Setelah lulus dalam 'mata kuliah' memasak air, Mama kemudian meng–upgrade pelajaran selanjutnya yaitu : memasak nasi. Sama seperti memasak air, pengalaman pertama memasak nasi juga tidak sukses. Kalau tidak gosong dan berkerak, nasi yang saya masak kadang malah mentah dan itu membuat saya menyerah dan tidak berminat ’lulus’ dalam pelajaran ini. Tetapi Mama malah mengomeli saya.

”Memangnya setiap hari kamu hanya minum air? Kamu makan nasi juga toh? Makanya selain bisa masak air, harus bisa masak nasi juga”, begitu nasehat Mama untuk memberi semangat. Melalui kesalahan di pengalaman pertama itu, Mama mengajarkan saya Matematika sederhana mengenai perbandingan. Kalau berasnya sekian, maka takaran airnya adalah sekian, supaya nasinya masak dengan benar, tidak menjadi bubur atau malah nasinya terlalu keras. Setelah beberapa kali percobaan, akhirnya saya memang berhasil memasak nasi yang layak makan, bahkan dengan kondisi yang layak dihidangkan untuk perjamuan penting.

Pelajaran berikutnya adalah mengenai pergaulan sosial. Mama saya termasuk perempuan yang mengagungkan sopan santun di atas segalanya. Terhadap orang yang lebih tua tidak boleh panggil nama, harus ada embel-embel Bang, Kak, Pak, Bu dan lain-lain. Kebiasaan itu terbawa-bawa hingga sekarang. Setiap kali bertemu orang lain, tanpa peduli apakah usianya lebih tua atau lebih muda, saya selalu menyapa dengan embel-embel 'Mas', 'Mbak', 'Pak' atau 'Bu' di depan namanya. Bahkan kadang kebiasaan ini terbawa-bawa ketika saya sedang berinteraksi dengan orang asing dengan memanggil bule dengan sebutan Mbak Samantha atau Mas Philip. Mereka kadang bingung dan bertanya ,"what did you just call me?"

Satu hal lagi yang paling ditekankan oleh Mama adalah tidak boleh ada sifat sombong. Menurut Mama tidak ada yang perlu disombongkan karena segala sesuatu bisa hilang dalam sekejap jika Tuhan menghendaki. Saya sendiri juga bingung, apa coba yang mau disombongkan? Apa yang kita punya, orang lain juga bisa punya.

————

TUGAS DIKERJAKAN: Ulangi persis bagian dari bacaan tentang pelajaran dari Mama, dimulai dengan "Setelah lulus dalam" dan terus sampai "malah mengomeli saya.".

ITEM YANG DIBERIKAN:

————

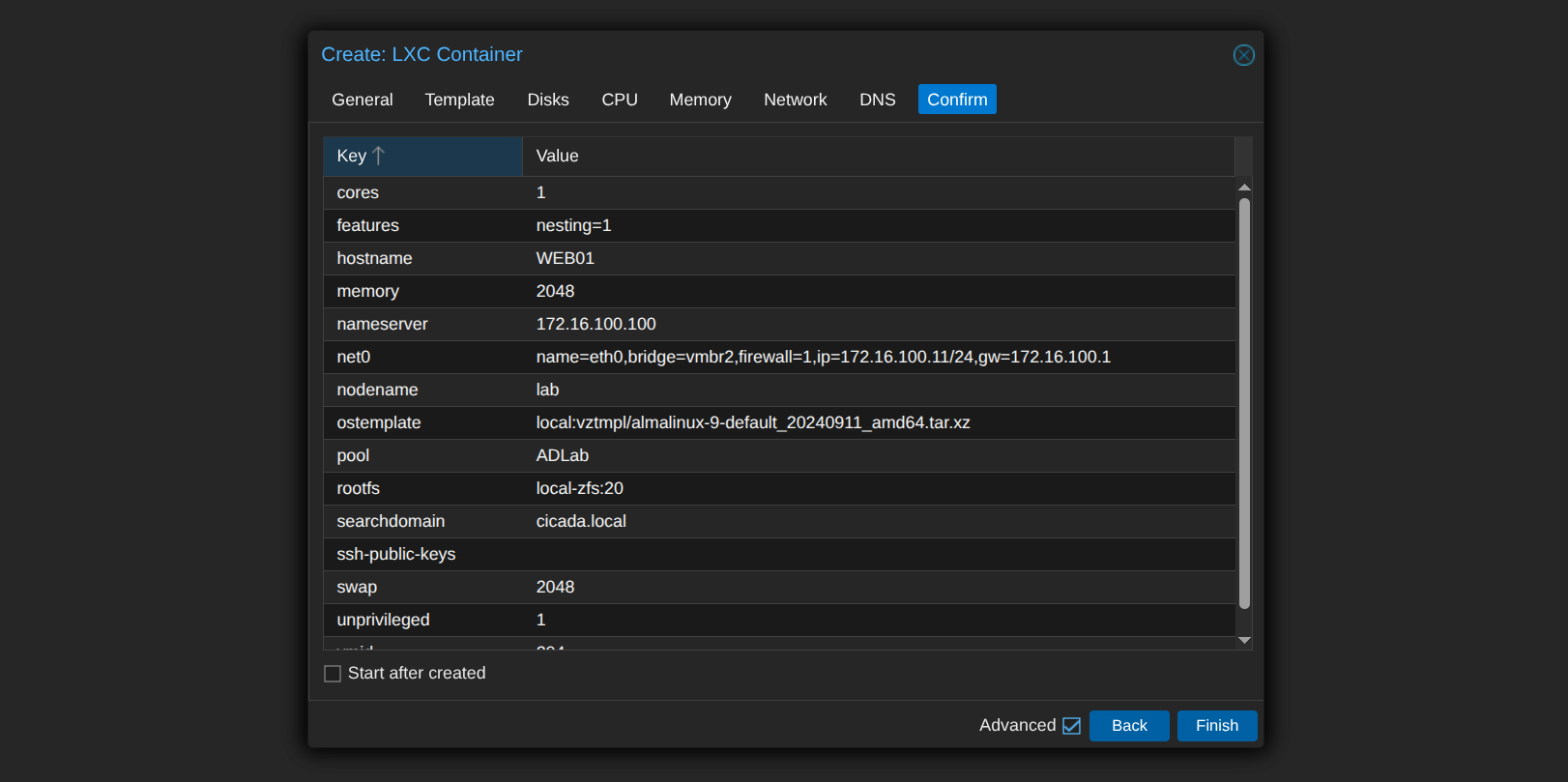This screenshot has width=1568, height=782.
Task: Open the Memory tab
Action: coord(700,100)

————

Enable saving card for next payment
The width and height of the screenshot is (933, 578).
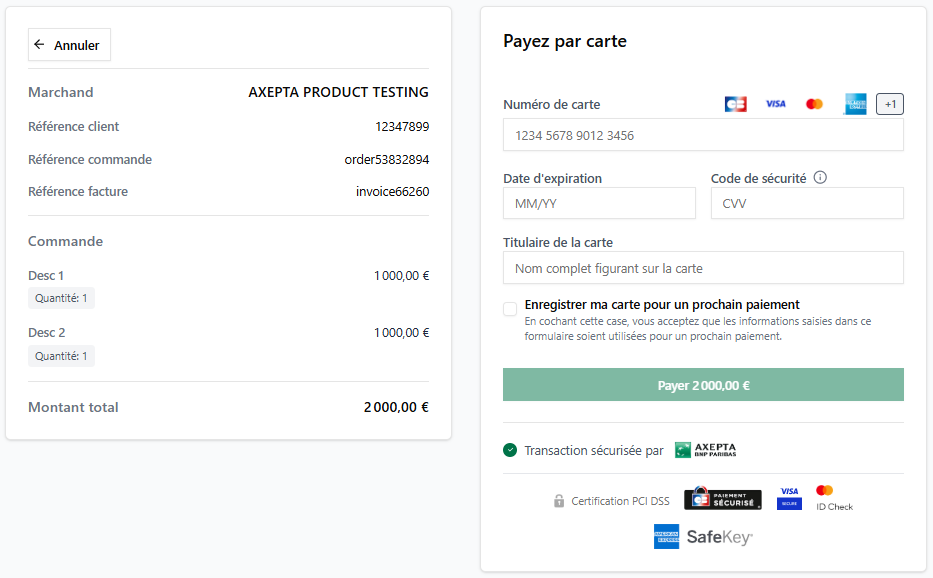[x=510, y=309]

————

JAWABAN:
Setelah lulus dalam 'mata kuliah' memasak air, Mama kemudian meng–upgrade pelajaran selanjutnya yaitu : memasak nasi. Sama seperti memasak air, pengalaman pertama memasak nasi juga tidak sukses. Kalau tidak gosong dan berkerak, nasi yang saya masak kadang malah mentah dan itu membuat saya menyerah dan tidak berminat ’lulus’ dalam pelajaran ini. Tetapi Mama malah mengomeli saya.